Non si tratta di trovare gli strumenti per impedire le migrazioni verso l’Europa e neanche soltanto di stroncare la tratta illegale di esseri umani, ma di offrire l’humana pietas verso quanti mettono in pericolo la propria vita e la vita dei loro cari per sfuggire alle guerre, alla fame, alle dittature, a una vita indegna degli esseri umani. E qui, allora, bisogna che subentri un’azione coordinata, organizzata e gestita non solo da singoli Paesi, che da soli non possono affrontare questa tragedia: deve mettersi al lavoro l’Europa unita. E questo è un test decisivo dell’unità e della solidarietà europea. Proprio “qui si fa l’Europa”, verrebbe da dire. E perciò bisogna al più presto mettere in moto i meccanismi europei. Che ci sono, ma sono rimasti bloccati dall’egoismo e dagli “interessi nazionali”, una formula che ha legalizzato il veto nel processo decisionale dell’UE. Nonostante l’approvazione da parte del Parlamento europeo della III versione del Regolamento di Dublino (Regolamento n. 604) del 2013, l’insieme è rimasto bloccato, soprattutto per quanto riguarda l’aspetto di una più equa distribuzione dei migranti. Il percorso decisionale non è arrivato al termine poiché gli Stati si guardano bene, nel Consiglio europeo, dal ratificare talI modifiche, per il timore di scontentare le proprie opinioni pubbliche. Anche la riforma e il blocco totale del finanziamento a Frontex sono rimaste questioni sospese e tra le più spinose da affrontare.

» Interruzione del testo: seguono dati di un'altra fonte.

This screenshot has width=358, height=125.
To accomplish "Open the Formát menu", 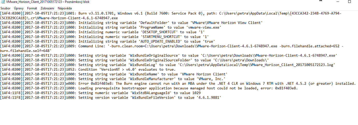I will tap(32, 8).
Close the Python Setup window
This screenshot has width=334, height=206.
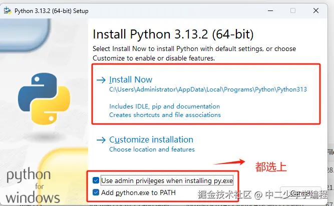tap(316, 11)
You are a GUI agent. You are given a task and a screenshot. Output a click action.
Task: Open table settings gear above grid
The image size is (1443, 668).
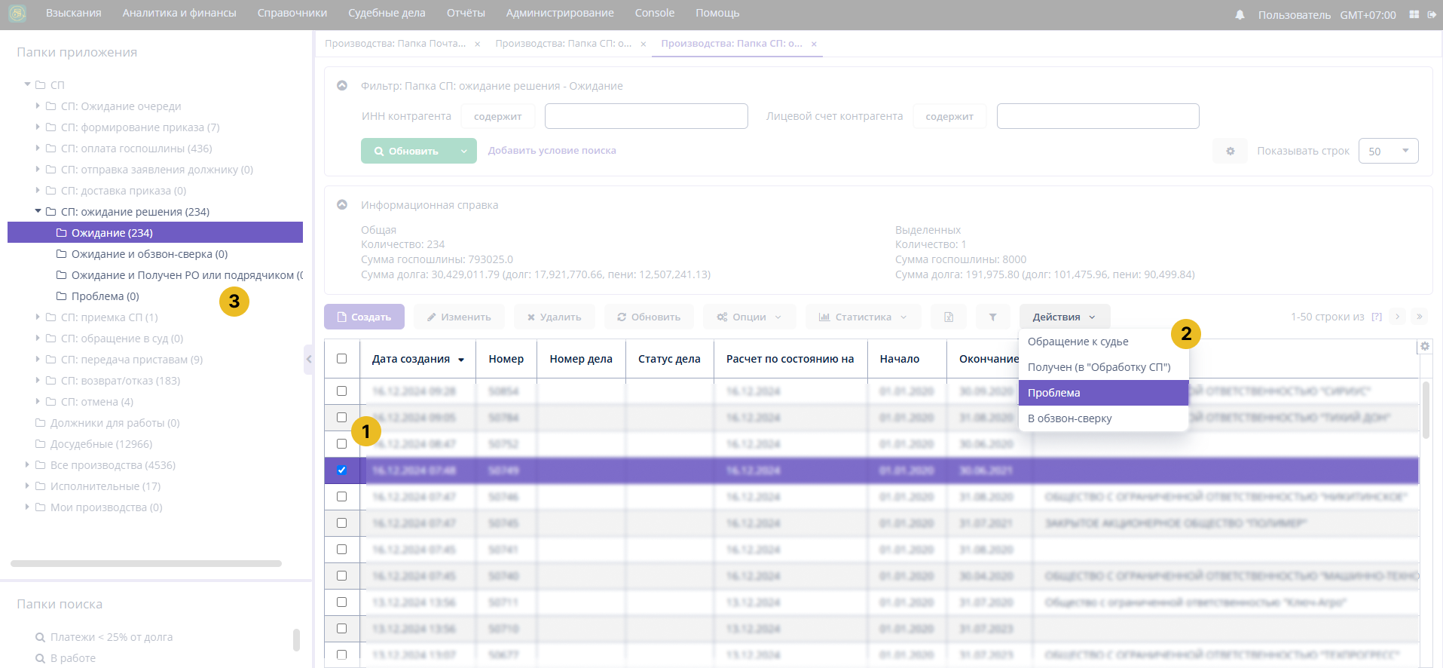coord(1424,346)
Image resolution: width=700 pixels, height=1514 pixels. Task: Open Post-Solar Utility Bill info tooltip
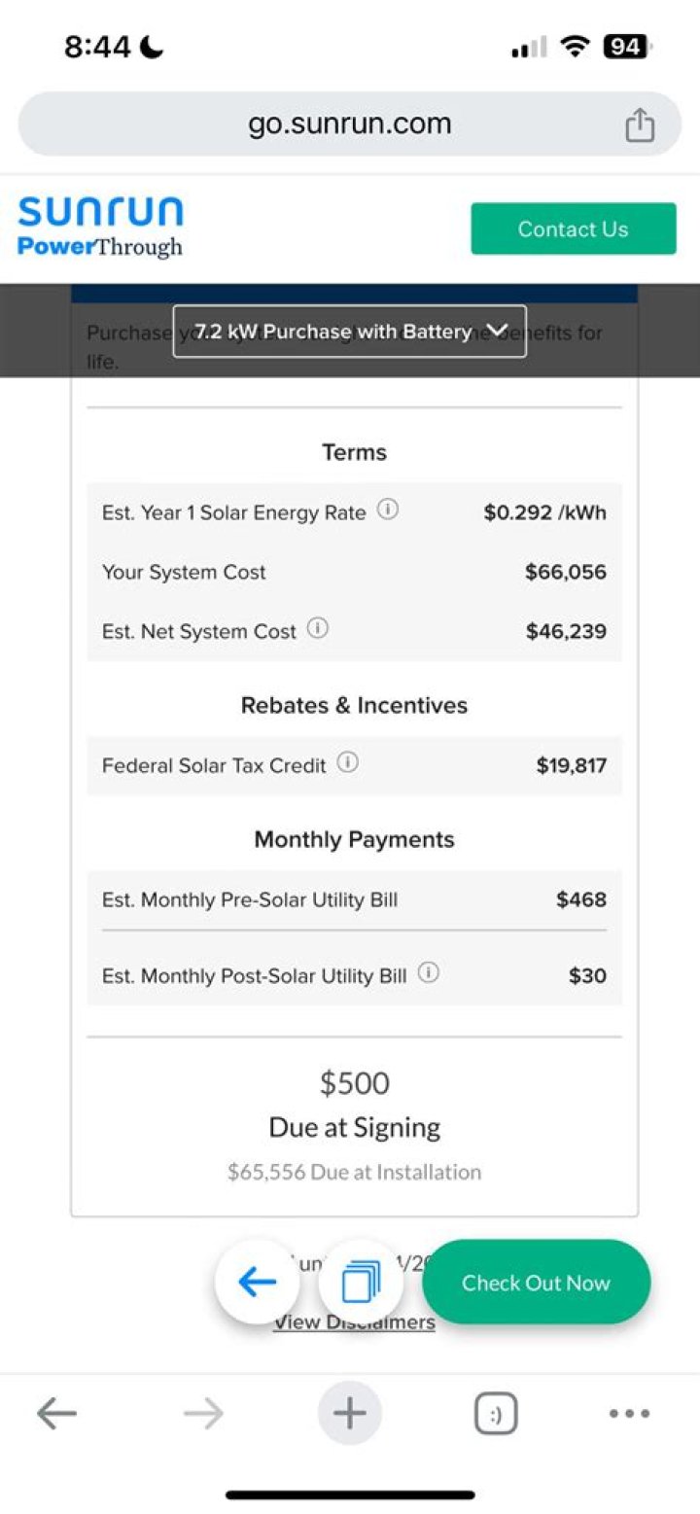click(x=428, y=972)
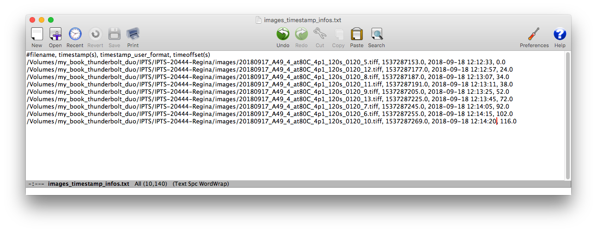Click the empty minibuffer below the mode line
Viewport: 597px width, 232px height.
[x=295, y=191]
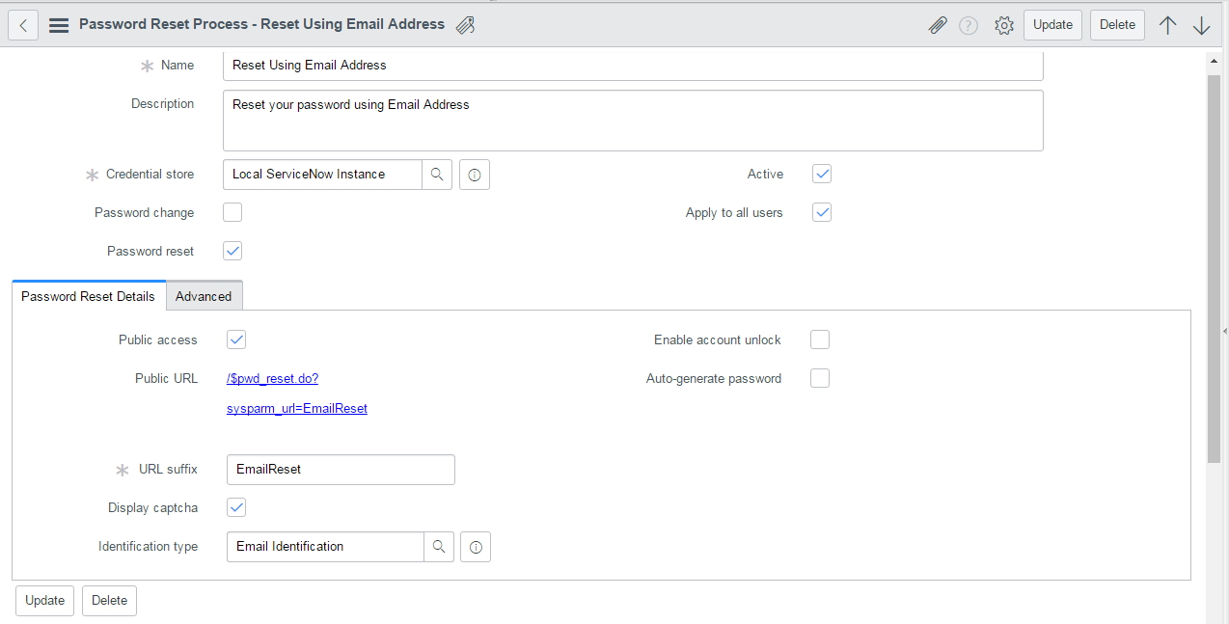Click inside the URL suffix field
Screen dimensions: 1229x624
click(x=340, y=470)
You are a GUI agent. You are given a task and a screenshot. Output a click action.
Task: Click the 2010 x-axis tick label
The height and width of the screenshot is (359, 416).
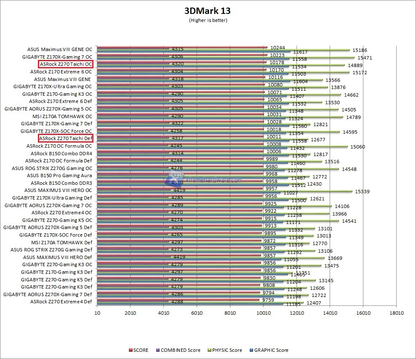click(131, 313)
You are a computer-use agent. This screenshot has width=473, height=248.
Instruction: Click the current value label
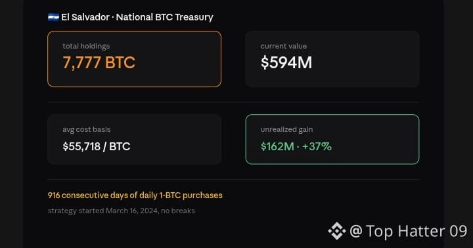click(284, 46)
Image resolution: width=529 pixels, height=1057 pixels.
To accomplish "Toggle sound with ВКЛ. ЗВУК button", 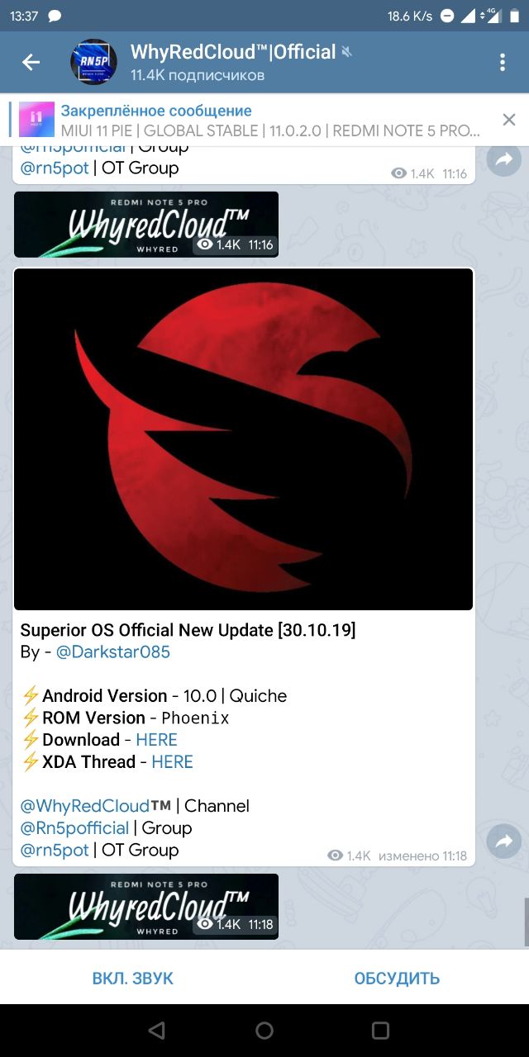I will pos(133,979).
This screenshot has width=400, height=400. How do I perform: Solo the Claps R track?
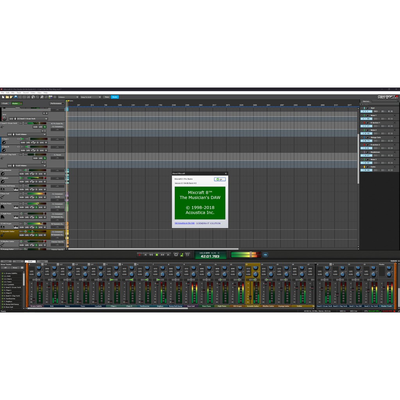[x=28, y=150]
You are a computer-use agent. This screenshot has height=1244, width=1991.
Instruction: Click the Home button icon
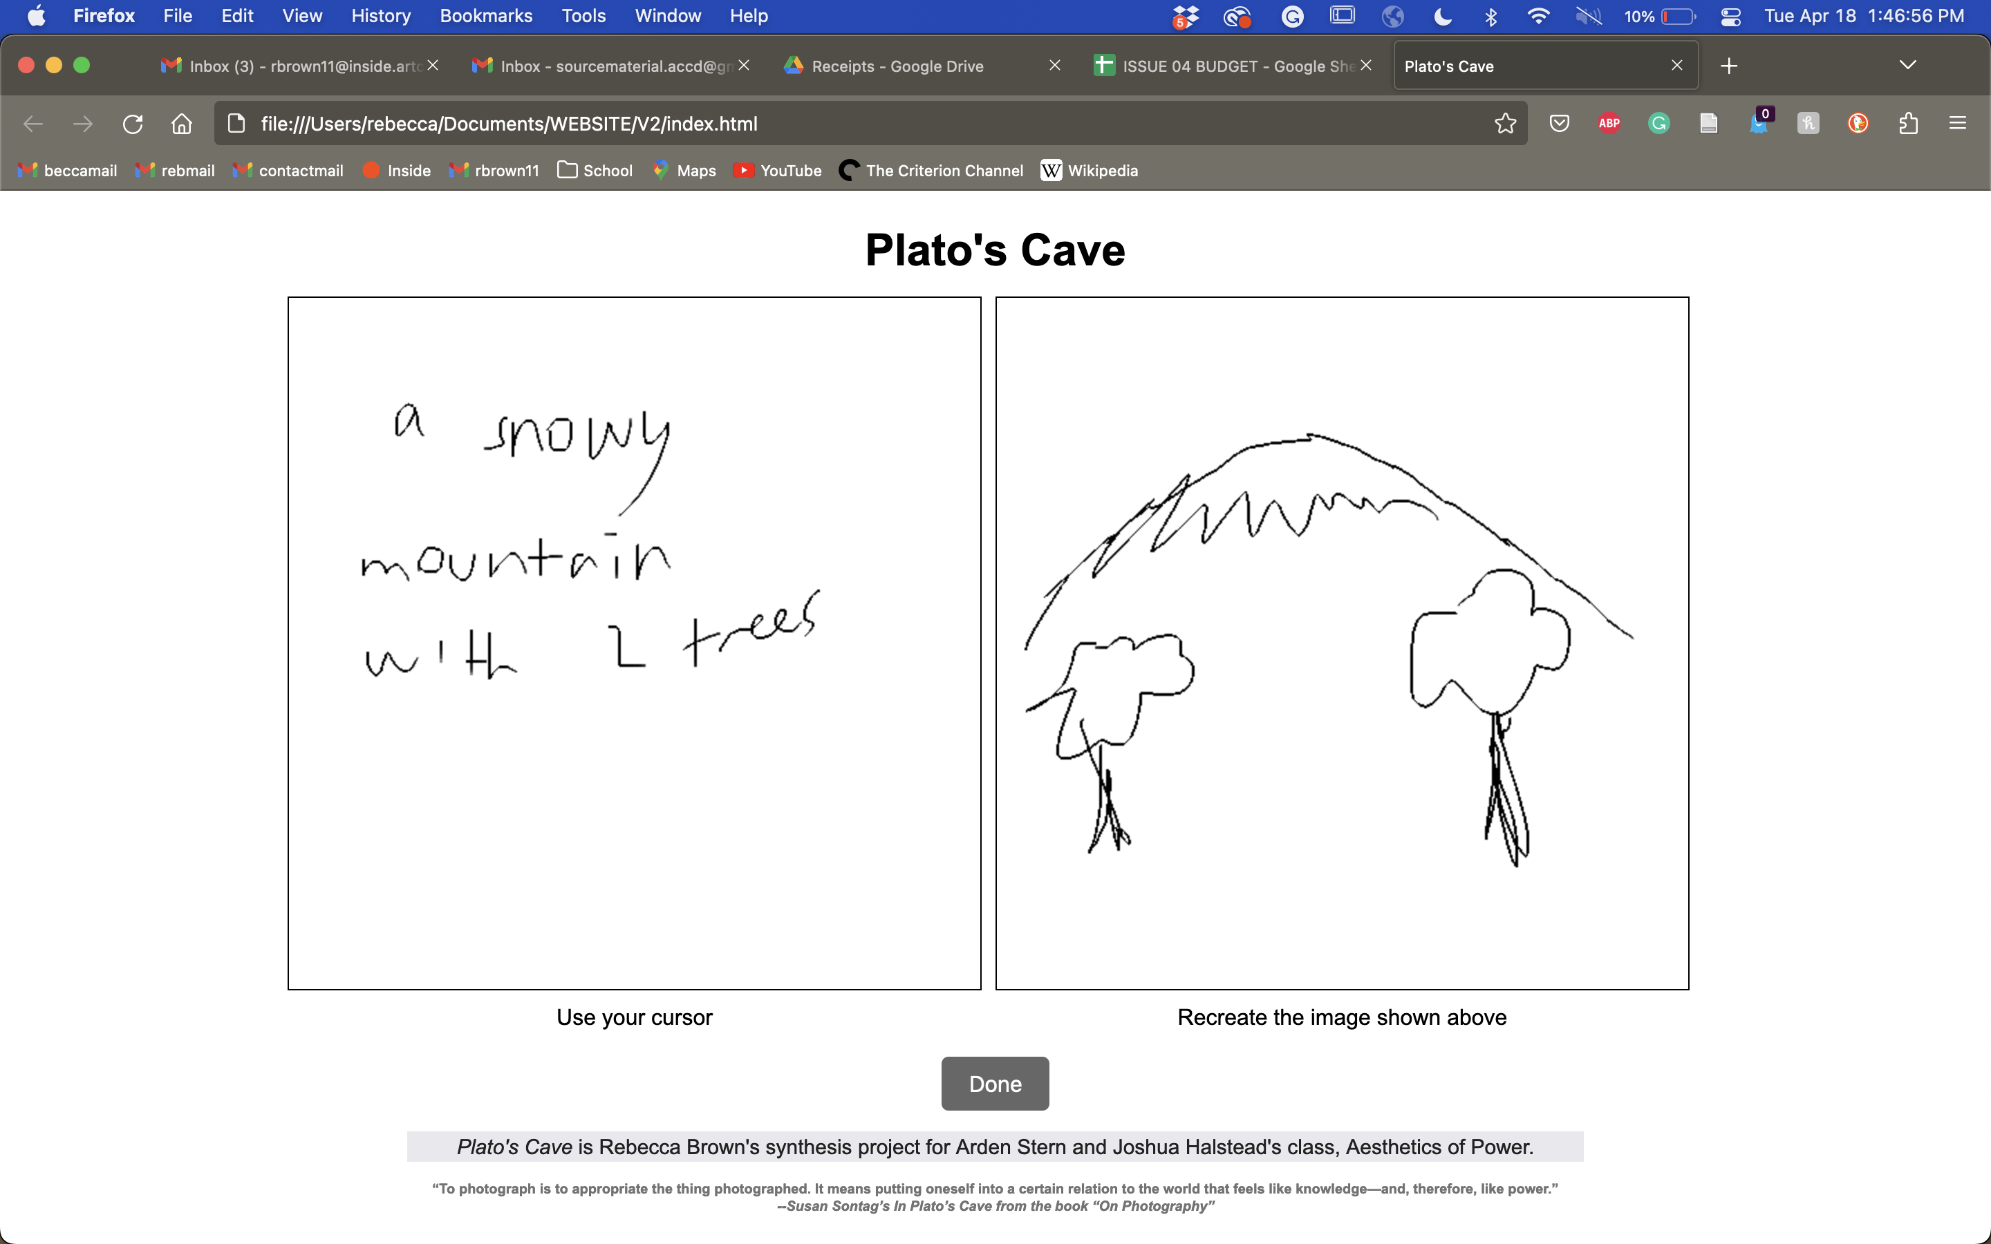coord(182,123)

È proprio qui che ci vuole “più Europa”: bisogna scavalcare gli ostacoli del sovranismo nazionale e trasferire i poteri di gestione degli affari interni per quel che riguarda le migrazioni all’Unione europea, creando così una politica migratoria comune, dietro la quale ci sia l’Unione europea “senza se, e senza ma”, ma soprattutto senza i veti incrociati dei Paesi che non subiscono le ondate migratorie. Come dice il presidente della CEI, la Conferenza episcopale italiana, il cardinale Matteo Zuppi, “occorrono scelte politiche nazionali ed europee, con la determinazione e la consapevolezza di non dover permettere il ripetersi di situazioni analoghe. Che vi sia una nuova operazione Mare nostrum o Sophia o Irini, ciò che conta è che ci sia una risposta strutturale, condivisa e solidale tra le istituzioni e i Paesi. Perché nessuno sia lasciato solo e l’Europa sia all’altezza delle tradizioni di difesa della persona e dell’accoglienza”.